Design an API Rate Limiter

1. What is a Rate Limiter?

A Rate Limiter restricts the number of requests a user can make to a service within a given time window. It is the first line of defense against DOS attacks, Resource Starvation, and Cost Overruns.

Real-World Examples:

Twitter API: “You have exceeded your limit of 300 tweets per 3 hours.”
Login Forms: “Too many failed attempts. Try again in 15 minutes.”

[!TIP] Throttling vs Rate Limiting:

Rate Limiting: “You can make 10 requests per minute.” (Hard Limit, returns 429).

Throttling: “You are making too many requests, I will slow you down.” (Soft Limit, queues requests). In interviews, these terms are often used interchangeably, but usually refer to the “Hard Limit” scenario.

2. Requirements & Goals

Functional Requirements

Limit: Accurately limit requests (e.g., 10 req/sec) based on rules.
Feedback: Return clear HTTP headers (X-Ratelimit-Remaining, Retry-After) and error code (HTTP 429 Too Many Requests).
Granularity: Limit by User ID, IP Address, or API Key.

Non-Functional Requirements

Low Latency: The check must be super fast (< 2ms).

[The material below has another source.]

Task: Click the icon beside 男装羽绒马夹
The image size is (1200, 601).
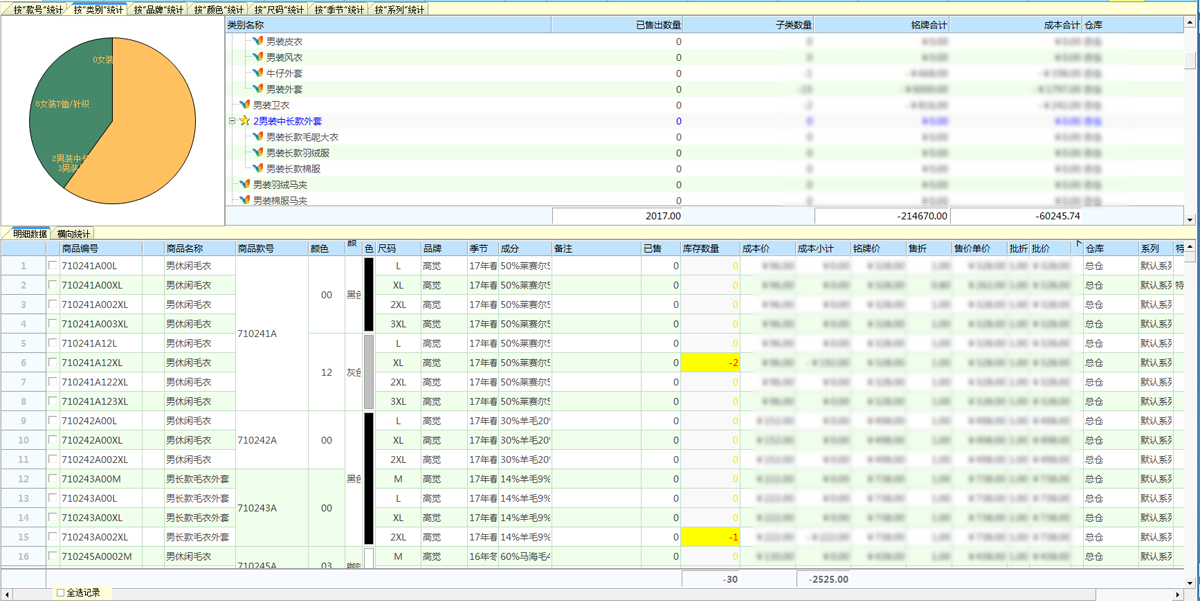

It is in the hot path of every request.
Distributed: Works across multiple servers.
Fail-Open: If the rate limiter crashes, it should allow traffic (don’t break the site) rather than blocking legitimate users.

3. Capacity Estimation

If we have 1 Million Active Users and each makes 100 requests/day:

Total Requests: 100M/day $\approx$ 1,150 QPS.
Peak QPS might be 10k+.
Storage: We need to store counters in memory.
- UserID (8 bytes) + Count (4 bytes) + Timestamp (4 bytes) $\approx$ 20 bytes.
- For 1M users, memory usage is tiny (~20MB). We can easily fit this in Redis.

4. System Interface

The Rate Limiter usually sits as Middleware (e.g., inside the API Gateway shown in the diagram) or as a Sidecar.

Response Headers:

HTTP 429 Too Many Requests
X-Ratelimit-Limit: 100
X-Ratelimit-Remaining: 5
X-Ratelimit-Reset: 1640995200 (Unix timestamp)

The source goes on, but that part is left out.